The final section of the work addresses the social issues surrounding the homosexual controversy. At this point it should be noted that Prager’s a bit out-of-date: the Episcopal Church, the United Methodists, Presbyterian Church U.S.A., and others have long since approved the ordination of openly practicing homosexuals. Prager’s discussion of why it would be wrong to ordain homosexuals is still  very much applicable to why it was wrong for those denominations to change their historical position calling homosexuality sinful.

Some pithy quotes:
“Historically, it was Judaism’s sexual values, not homosexual relations, that have been deviant.”

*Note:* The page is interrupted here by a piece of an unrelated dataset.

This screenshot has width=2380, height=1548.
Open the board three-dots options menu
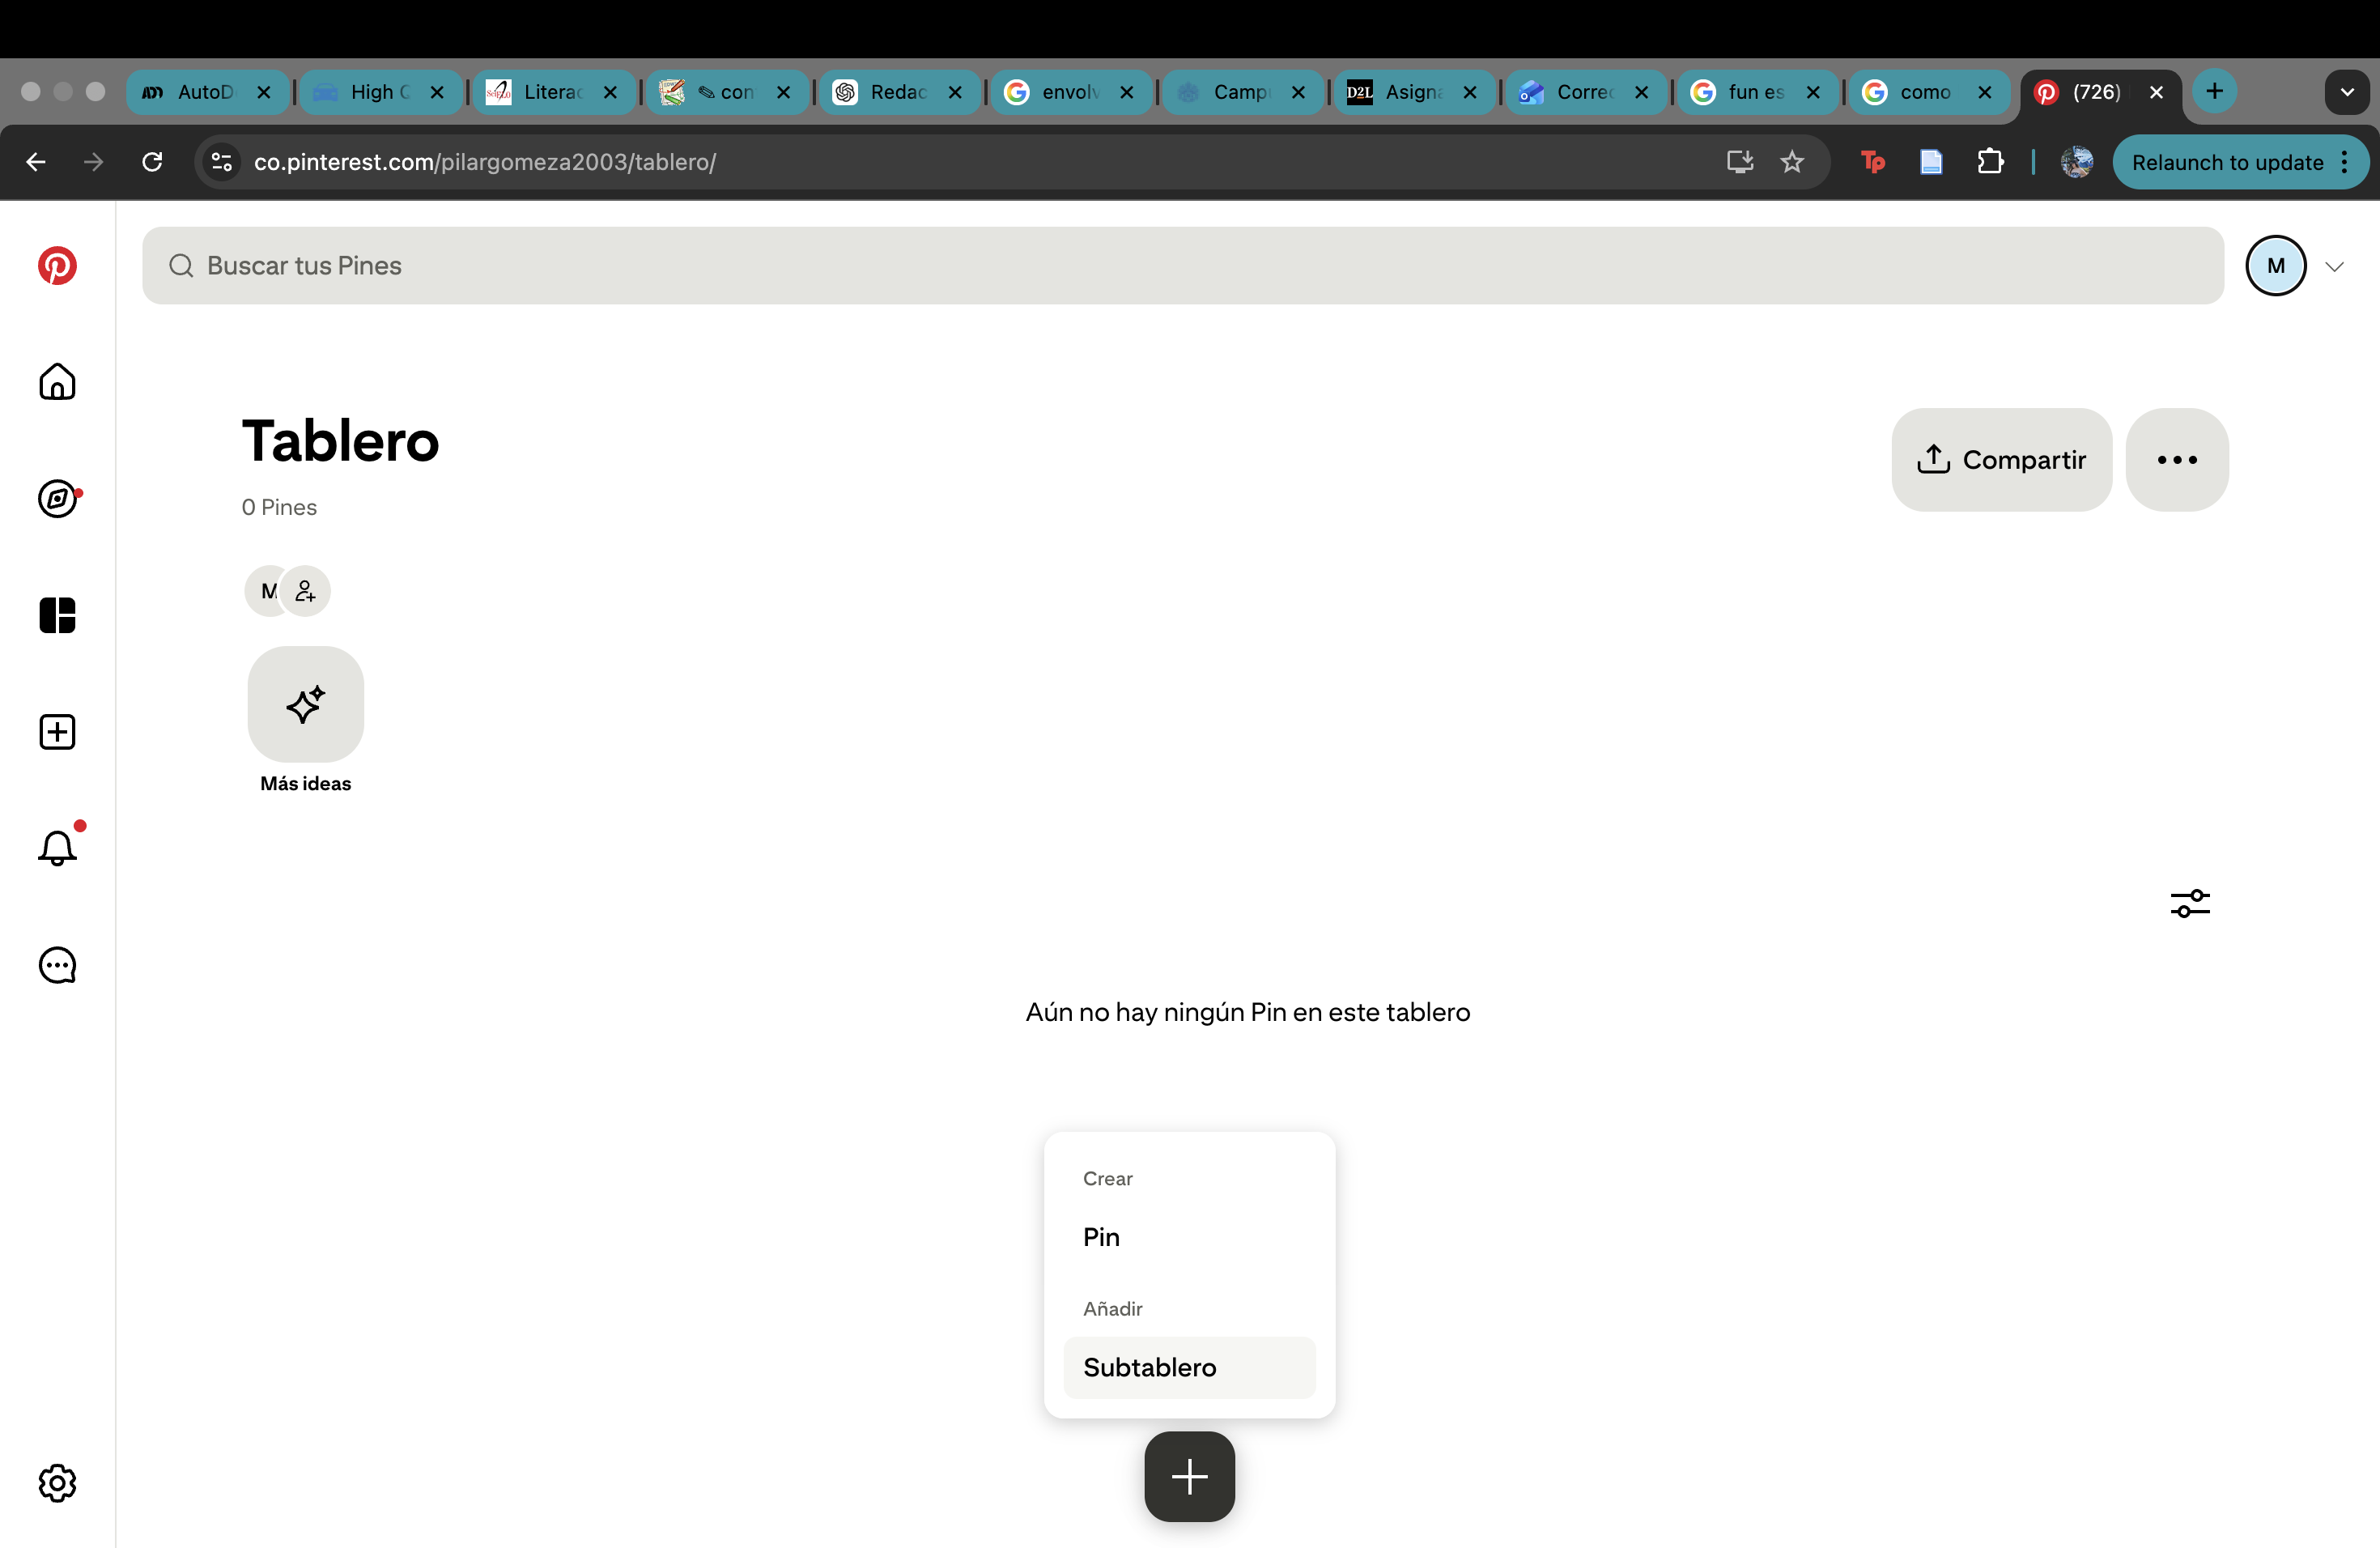point(2176,460)
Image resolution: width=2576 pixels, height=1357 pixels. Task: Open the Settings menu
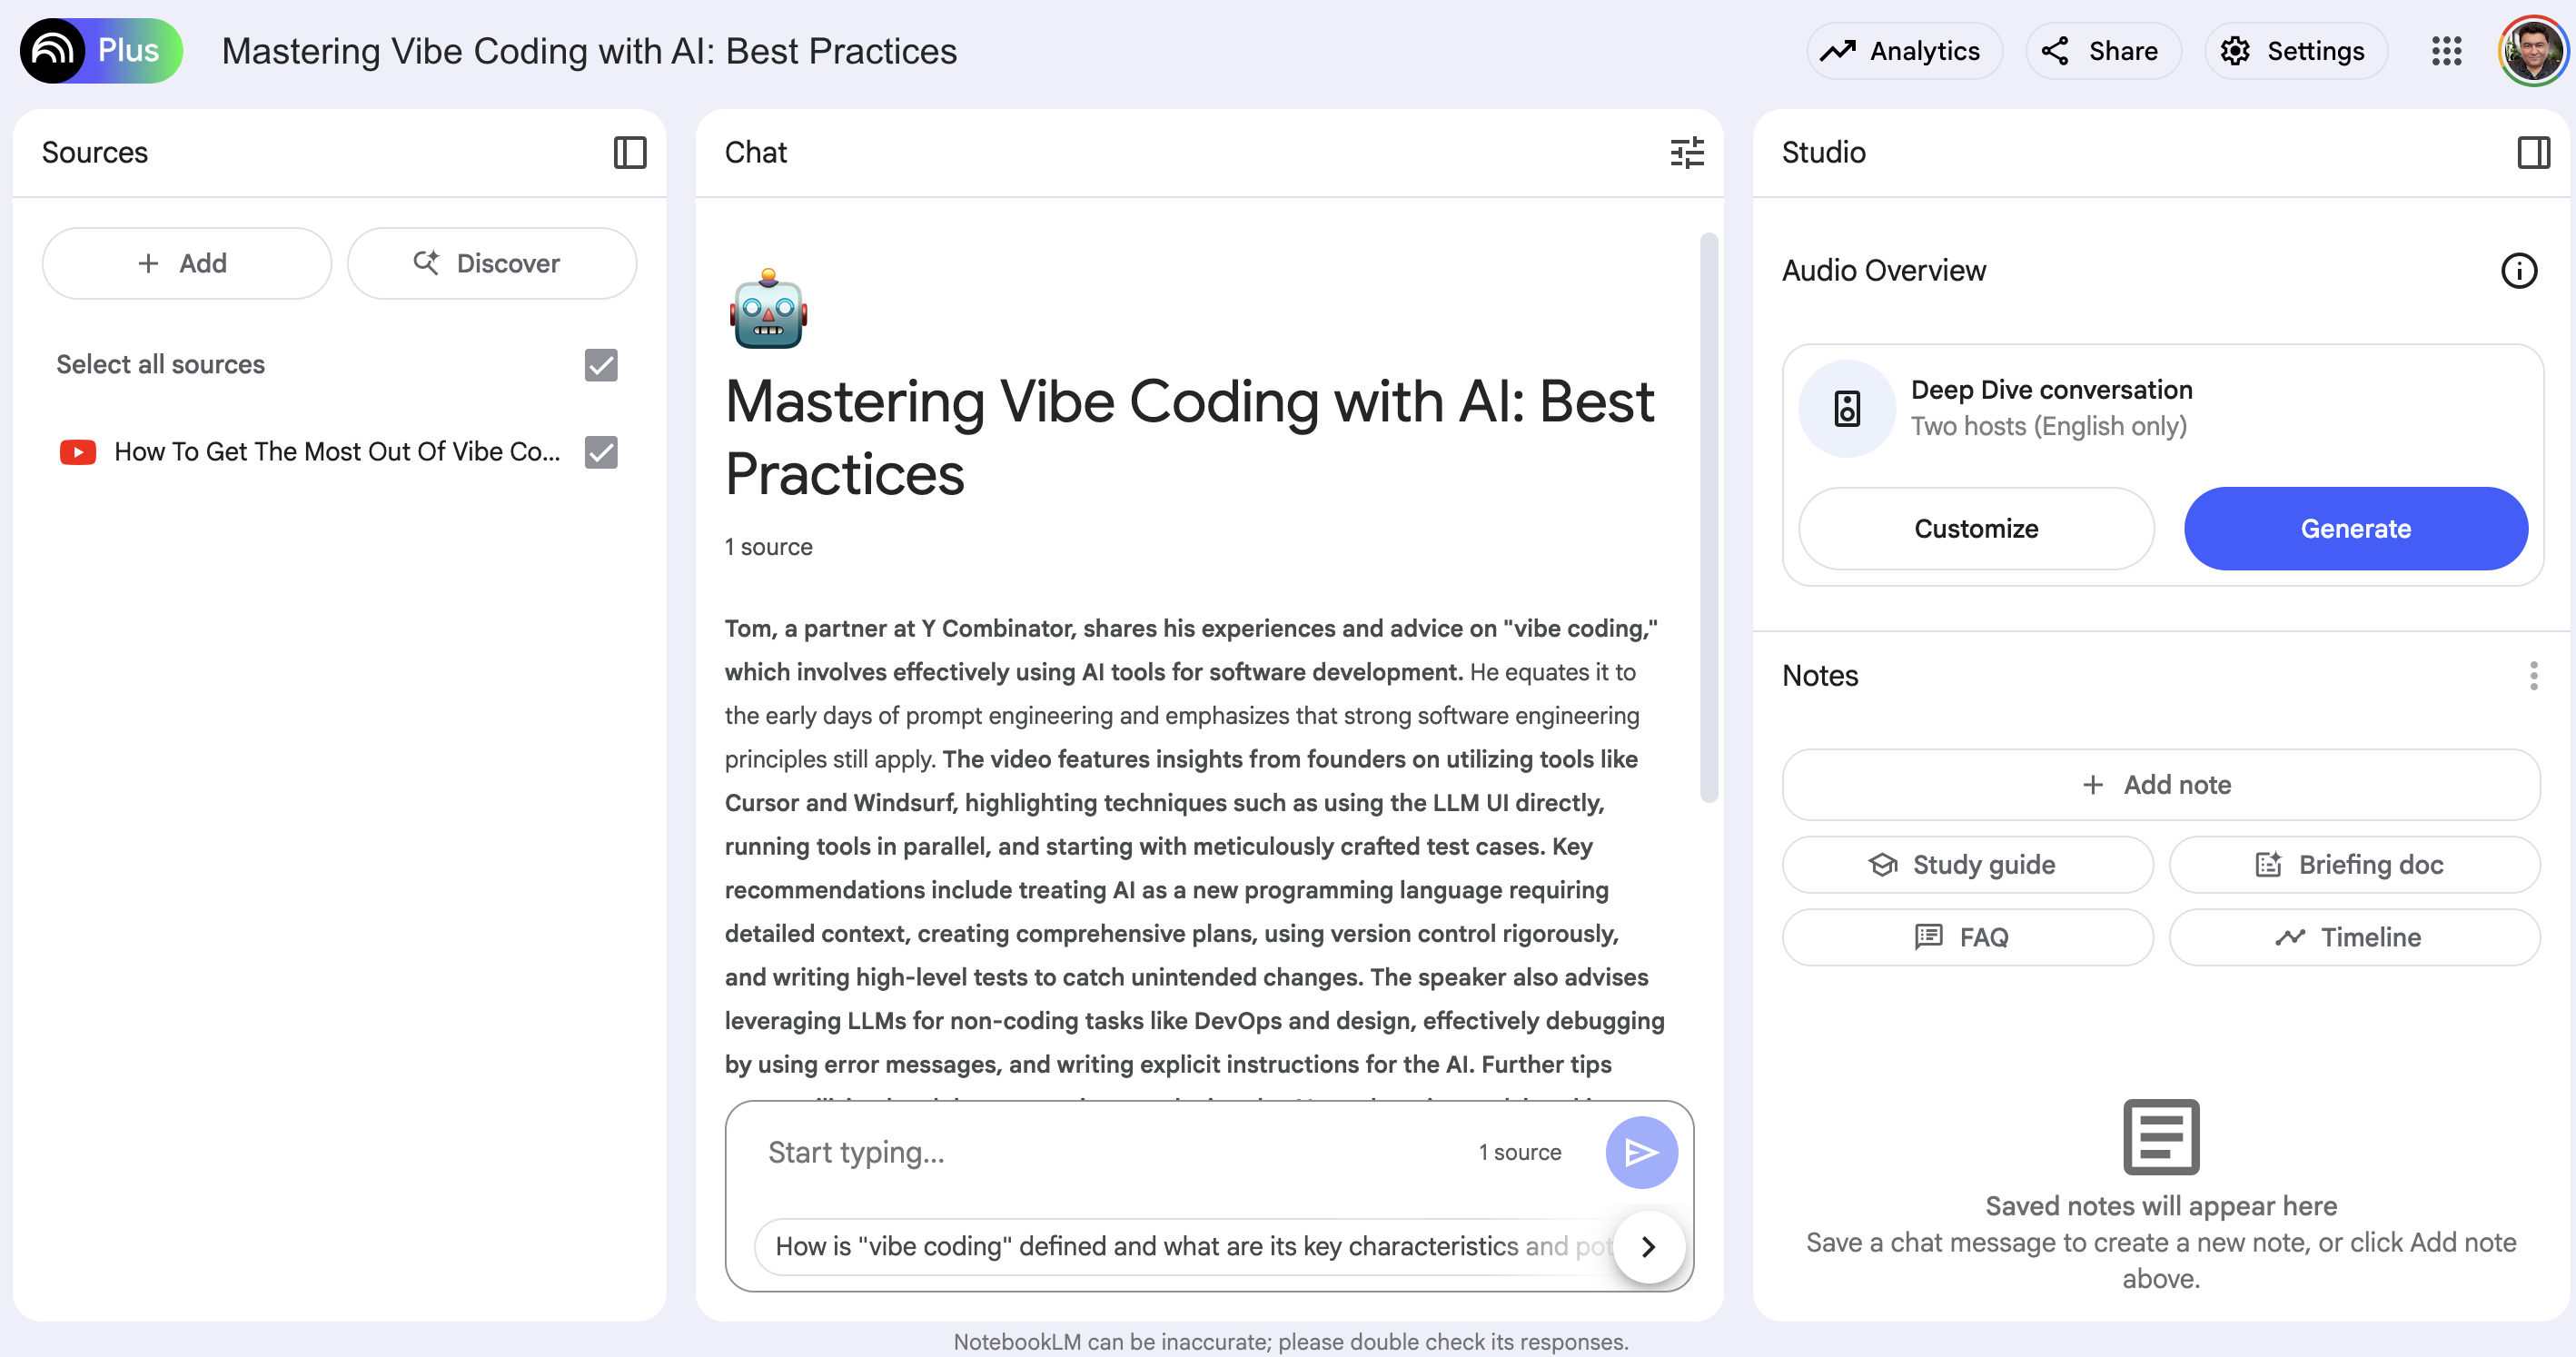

“It is not overstated to say that the Torah’s prohibition of non-marital sex made the creation of Western civilization possible.”
“According to Genesis, man’s solitude was not a function of his not being with other people; it was a function of his being without a woman.”
“Women have suffered in societies that have been particularly tolerant of homosexuality. The emancipation of women has been a function of Western civilization, the civilization least tolerant of homosexuality.”
“Wherever homosexuality has been encouraged, far more people have engaged in it.”
“Societies, far more than individuals, choose whether homosexuality will be widely practiced.”
“If Judaism were more concerned with compassion, it never would have banned homosexuality in the first place. The whole world was celebrating it, yet the poor Jews got stuck with heterosexual marital fidelity.”

Judaism, Homosexuality and Civilization is available for $5 for a PDF download, or $12 for an MP3 download, or $15 for a disk through Dennis Prager’s web site.